A protein called laminin 111 had a marked therapeutic effect in mice that lack the dystrophin protein and have a muscle disease resembling human Duchenne muscular dystrophy (DMD), say researchers at the University of Nevada School of Medicine.
Dean Burkin and colleagues, whose results were published online April 28, 2009, in Proceedings of the National Academy of Sciences, found systemic treatment with laminin 111 restored several aspects of muscle health and prevented exercise-related damage in the dystrophin-deficient mice.
|Laminin 111 is normally present in skeletal and cardiac muscles only during embryonic development. It disappears and is replaced by other forms of laminin as tissues mature. When injected as a therapy, however, it may reactivate a muscle development program and also may help stabilize the fiber membrane.|
In their paper, Jachinta Rooney, Praveen Gurpur and Burkin say laminin 111 is a "highly potent therapeutic agent" in the mouse model of DMD and could have applications for human muscle disease.
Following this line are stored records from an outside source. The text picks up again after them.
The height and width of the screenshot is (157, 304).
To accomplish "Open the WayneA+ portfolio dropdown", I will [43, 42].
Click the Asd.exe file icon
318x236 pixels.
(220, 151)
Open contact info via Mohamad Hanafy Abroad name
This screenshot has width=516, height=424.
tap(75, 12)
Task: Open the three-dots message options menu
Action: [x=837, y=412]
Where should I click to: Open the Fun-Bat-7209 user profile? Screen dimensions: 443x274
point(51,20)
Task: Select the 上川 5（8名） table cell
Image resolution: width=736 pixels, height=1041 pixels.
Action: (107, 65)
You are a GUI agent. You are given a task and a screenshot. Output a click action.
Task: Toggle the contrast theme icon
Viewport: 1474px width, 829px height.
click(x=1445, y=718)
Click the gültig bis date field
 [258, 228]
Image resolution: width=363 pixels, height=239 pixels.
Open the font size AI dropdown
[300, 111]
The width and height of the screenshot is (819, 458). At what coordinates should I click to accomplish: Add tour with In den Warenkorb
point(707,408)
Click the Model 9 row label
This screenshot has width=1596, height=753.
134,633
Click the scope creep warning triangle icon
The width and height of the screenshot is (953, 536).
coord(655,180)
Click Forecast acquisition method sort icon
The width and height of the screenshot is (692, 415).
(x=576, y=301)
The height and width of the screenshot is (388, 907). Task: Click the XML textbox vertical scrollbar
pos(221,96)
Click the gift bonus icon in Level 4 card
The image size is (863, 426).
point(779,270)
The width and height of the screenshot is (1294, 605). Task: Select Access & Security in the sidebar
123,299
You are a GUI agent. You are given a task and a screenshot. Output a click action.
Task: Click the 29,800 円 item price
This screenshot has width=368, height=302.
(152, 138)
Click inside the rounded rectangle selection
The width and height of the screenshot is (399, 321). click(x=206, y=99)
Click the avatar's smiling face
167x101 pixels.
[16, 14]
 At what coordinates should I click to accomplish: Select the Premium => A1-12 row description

(Note: Some mainstream news reports seem to suggest that laminin 111 is a treatment or cure for human Duchenne muscular dystrophy. Although this protein looks promising as a therapy, the experiments described are in mice. Laminin 111 will have to go through many types of testing, including safety trials in humans, if it is to be developed into a treatment.)
Earlier this year, Burkin and colleagues showed laminin 111 improved the muscle health of mice with an integrin-deficient form of congenital muscular dystrophy (CMD). (See Research Updates, Quest, April 2009.)
When the investigators gave DMD mice a systemic injection of the laminin 111 protein and analyzed their tissues a month later, they were surprised to see laminin 111 throughout limb, diaphragm and cardiac muscles. They had suspected the large size of the laminin molecule might prevent it from migrating far from the injection site.
More importantly, the laminin-treated mice showed signs that their muscle-cell membranes, the site of damage in DMD, were intact. An enzyme called creatine kinase (CK) was not leaking from their muscle fibers into the circulation, an indication of membrane integrity. (Dystrophin-deficient muscles leak CK.)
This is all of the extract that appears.